“The 3 ingredients to our success.” | Winners dish on their solution to Google’s QUEST Q&A Labeling | Kaggle Winner’s Interview

Kaggle Team
Kaggle Blog
Published in
10 min readMar 4, 2020

--

First place foursome, ‘Bibimorph’ share their winning approach to the QUEST Q&A Labeling competition by Google, and more!

Photo by Anna Vander Stel on Unsplash

Congratulations to the (four!) first-place winners of the Quest Q&A Labeling competition, Dmitriy Danevskiy, Yury Kashnitsky, Oleg Yaroshevskiy, and Dmitry Abulkhanov who make up the team “Bibimorph”!

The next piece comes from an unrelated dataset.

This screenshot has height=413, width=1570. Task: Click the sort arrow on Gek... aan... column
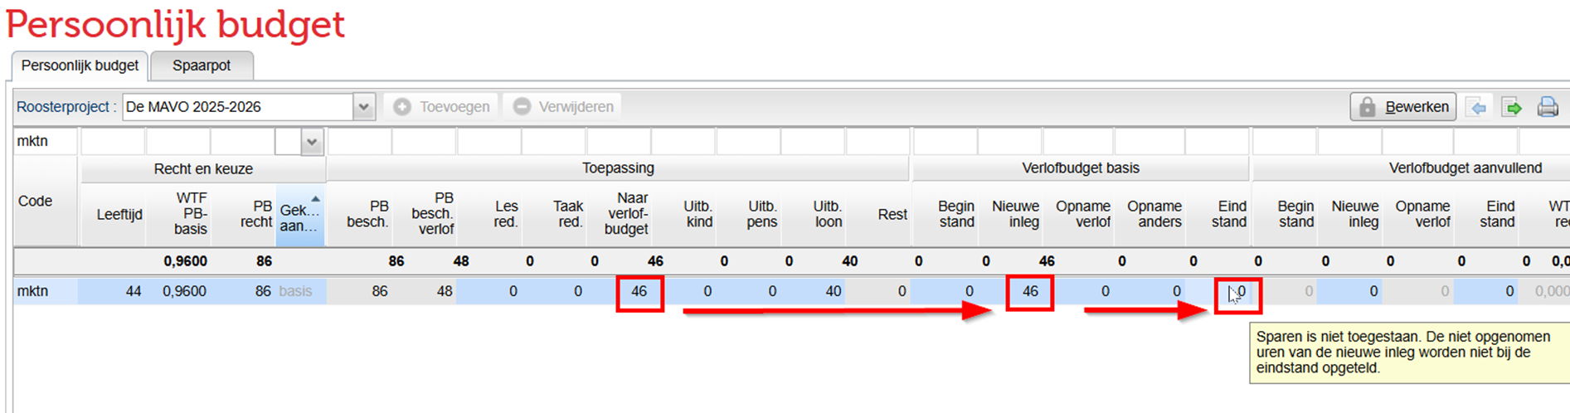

In the QUEST Q&A Labeling competition by Google, participants were challenged to build predictive algorithms for different subjective aspects of question-answering. The provided dataset contained several thousand question-answer pairs, mostly from StackExchange. These pairs were human-labeled to reflect whether the question was well-written, whether the answer was relevant, helpful, satisfactory, contained clear instructions, etc. Results from the competition will hopefully foster the development of Q&A systems, contributing to them becoming more human-like. In this winner interview, we catch up with team Bibimorph to learn more about their approach to solving this unique challenge:

Hi guys. Let’s get to know you! What would you like to share about your backgrounds, including how you got started with Kaggle?

Dmitriy Danevskiy

Dmitriy: My background lies in applied math and physics. Four years ago, I started doing machine learning primarily for industrial applications. For two years, I’ve been working for a small AI service company where I was responsible for designing and implementing complex deep learning solutions for time series segmentation, face recognition, and speech processing. Now I work for a startup called Respeecher, where I’m one of the lead engineers doing cutting-edge research on audio synthesis.

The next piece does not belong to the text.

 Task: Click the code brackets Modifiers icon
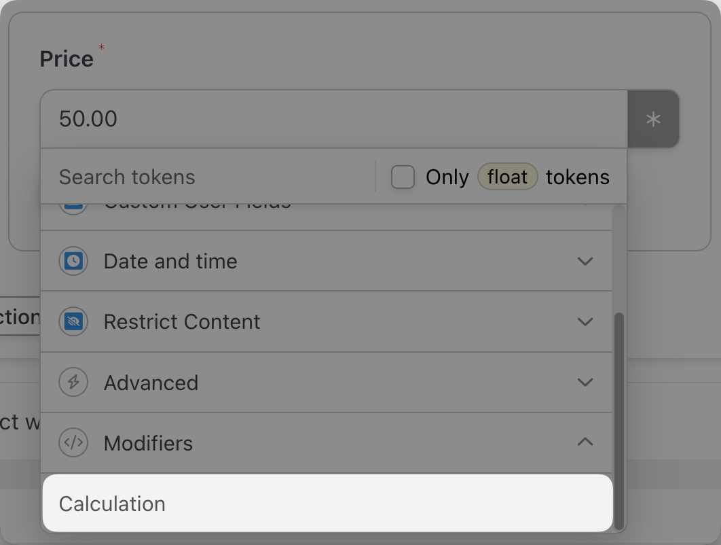pyautogui.click(x=73, y=443)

I’ve got a long track record of participating in different Kaggle competitions not constraining myself to any particular problem or domain, I think that modern deep learning methods are quite universal and can be applied to almost any unstructured and structured data. This might sound controversial, but I prove it empirically getting gold medals in image, text, audio, and tabular data competitions. Winning in the Google Quest Q&A Labeling competition was of particular importance for me — I managed to get the honorable Competitions Grandmaster tier.

Yury Kashnitsky

Yury: My background is also in physics and applied math (Ph.D.). Being keen on aviamodelism in childhood, I entered the Moscow Institute of Physics and Technology, where I studied aviation. At that time, I only started programming and learned Python working with databases for virtual reality applications. After a couple of years dealing with databases and Business Intelligence switched to academia entering a full-time Ph.D. program in applied math. Then a first Data Scientist position in Russian IT giant Mail.Ru Group, and currently I live and work in the Netherlands doing R&D mostly in NLP. For the last three years, I’ve been leading mlcourse.ai, an open ML course with a heavy emphasis on Kaggle competitions.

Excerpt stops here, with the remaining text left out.